Turkey, Russia outliers as developing nations turn to IMF for financial aid
Turkey and Russia are the notable exceptions among nine non-European Union emerging economies in central and eastern Europe as governments apply to the International Monetary Fund for financial aid during the coronavirus outbreak.
Many economies outside the EU lack the financial resources to put in place large fiscal and monetary expansions to cope with the emergency, Poul Thomsen, director of the IMF’s European Department, said in a statement on Monday.
Most of the countries have already applied for emergency assistance from a $50-billion pool available under the IMF’s rapid financial support facilities. They join more than 70 other member countries around the world in drawing on the low-conditionality cash to meet immediate financial pressures, Thomsen said.

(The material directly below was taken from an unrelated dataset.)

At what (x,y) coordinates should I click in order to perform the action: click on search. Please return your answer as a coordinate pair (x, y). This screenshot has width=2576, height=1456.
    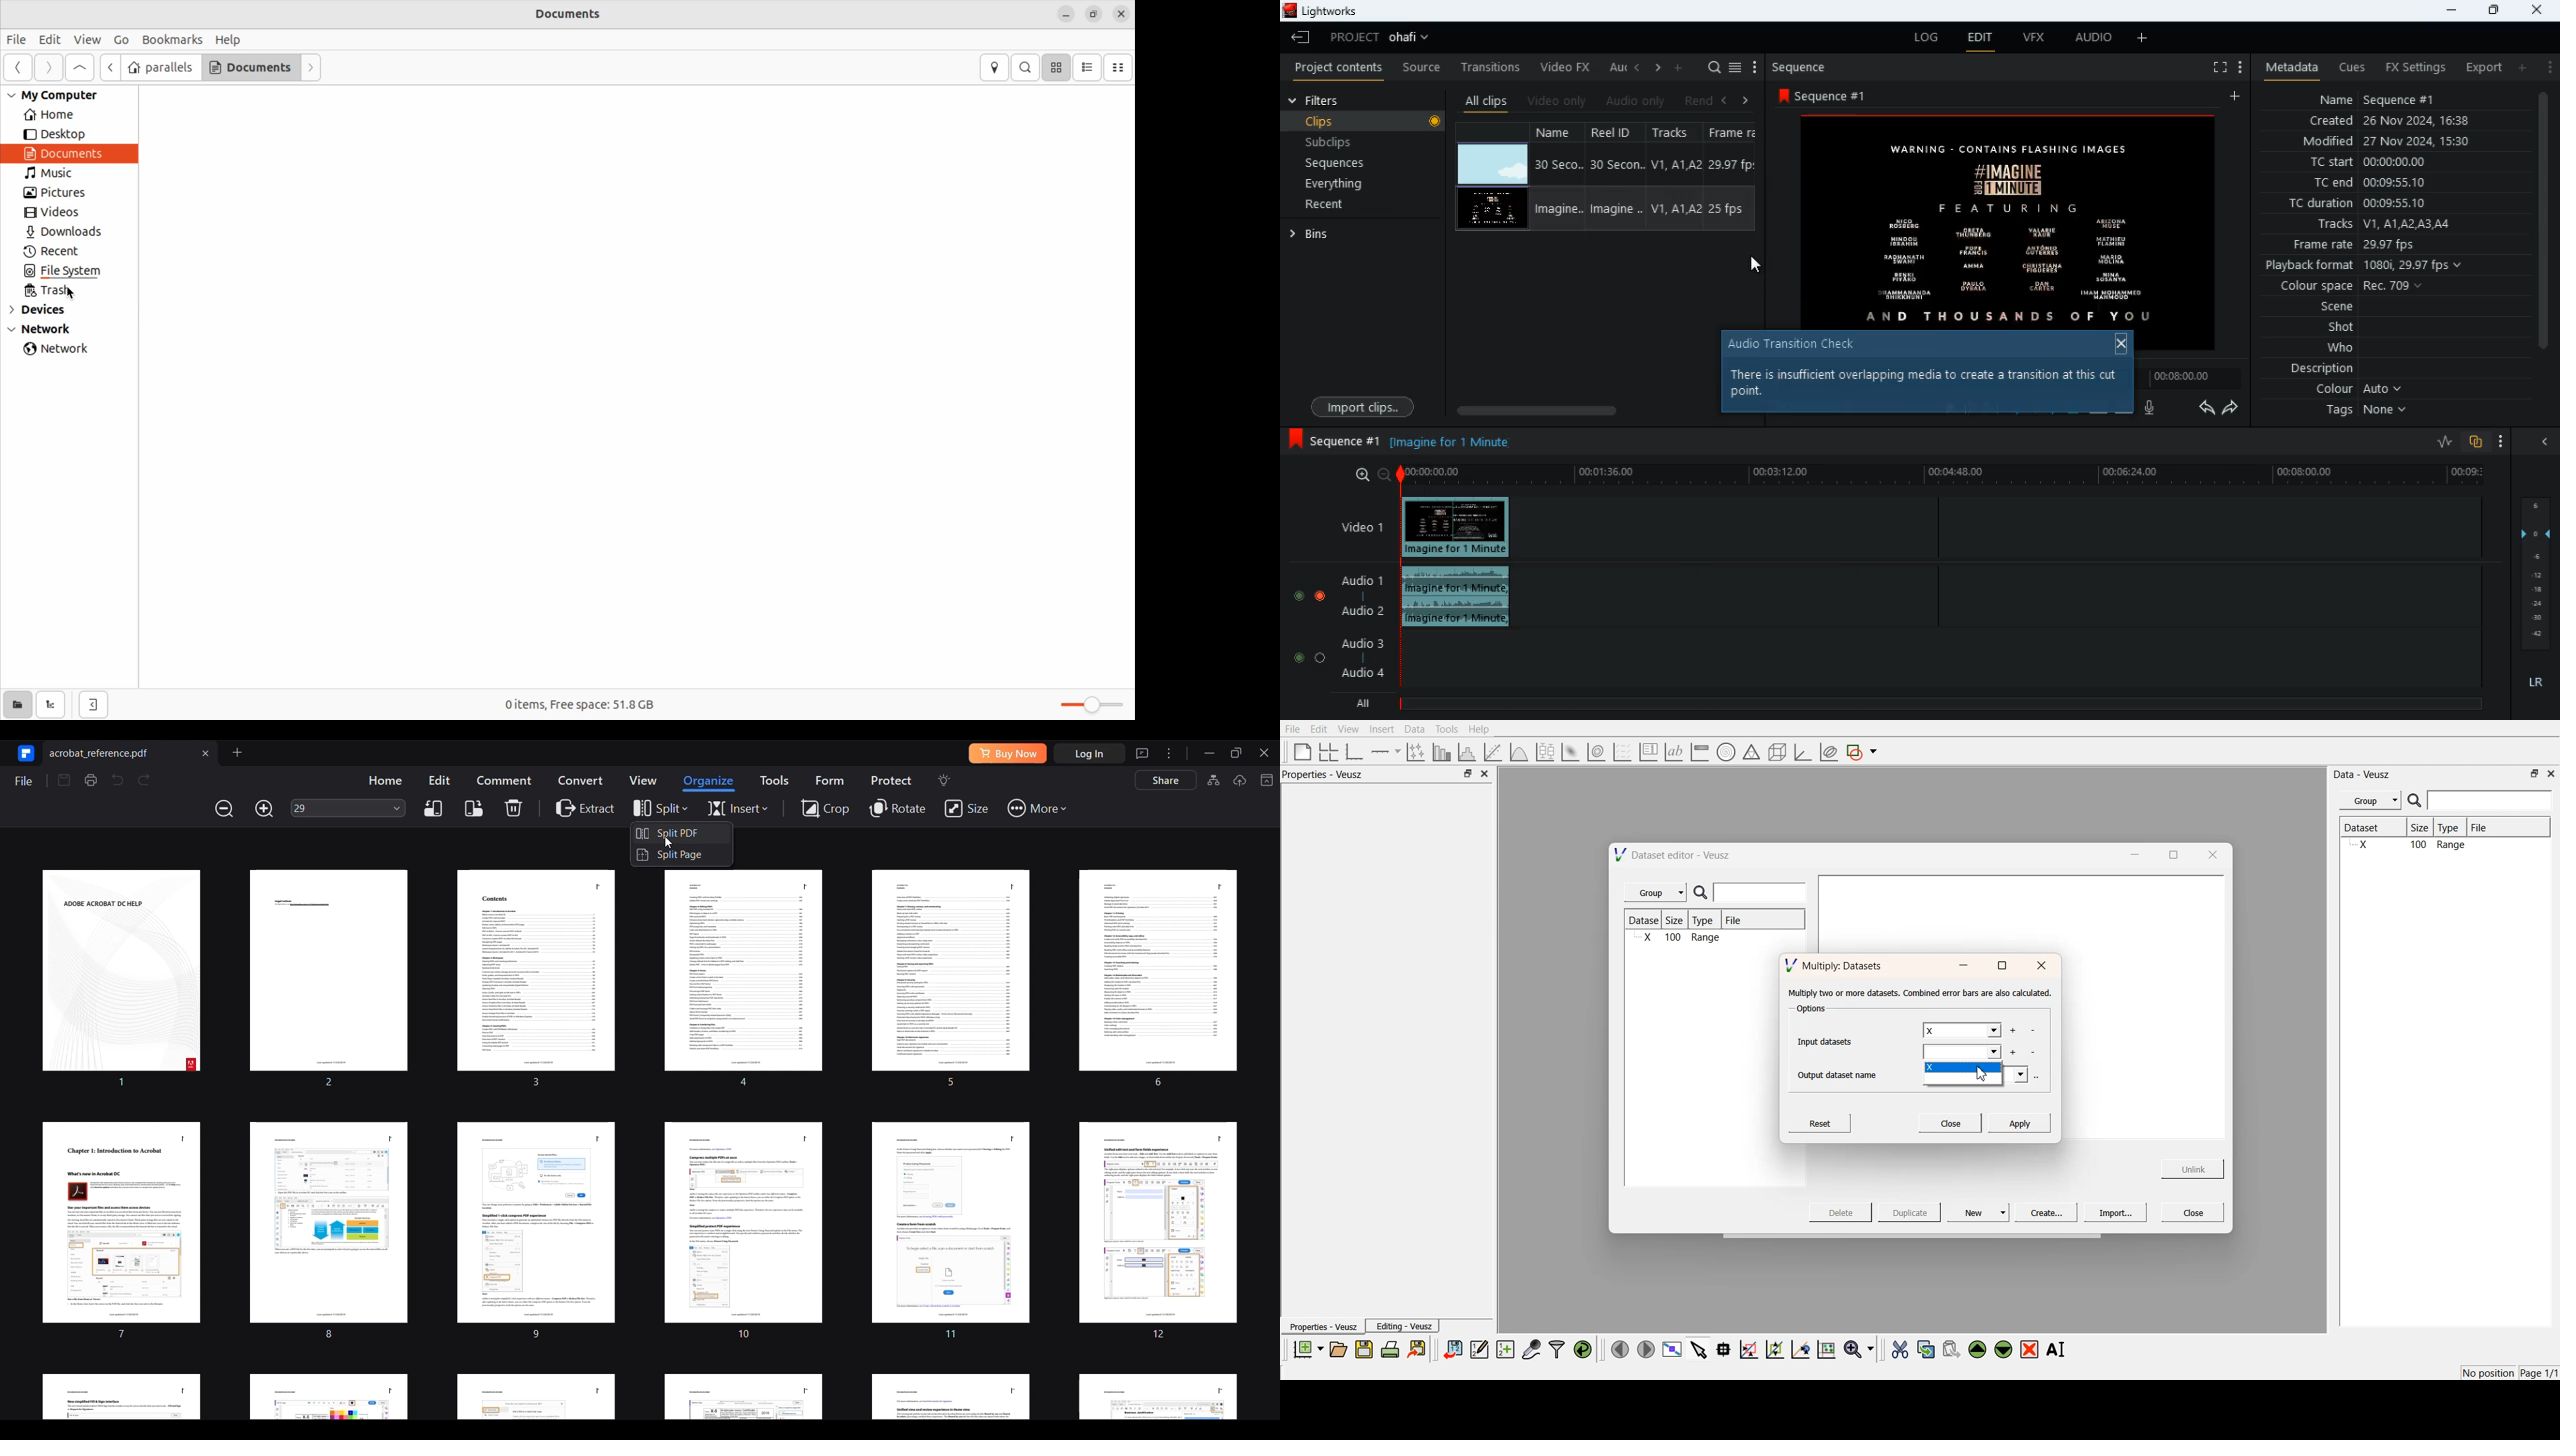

“They all lack the depth of financial markets and the EU linkages that contribute importantly to policy space,” Thomsen said. “With limited access to external capital and smaller and less developed banking systems, many of these countries will find it difficult to finance large increases in their fiscal deficits.”
Turkish President Recep Tayyip Erdoğan has repeatedly rejected any notion of applying to the IMF for new assistance since a previous accord expired more than a decade ago. Russia last drew on a standby agreement with the fund arranged in 1999.
“More countries are likely to follow in what is already the largest number of requests for assistance ever received by the IMF at one time,” Thomsen said.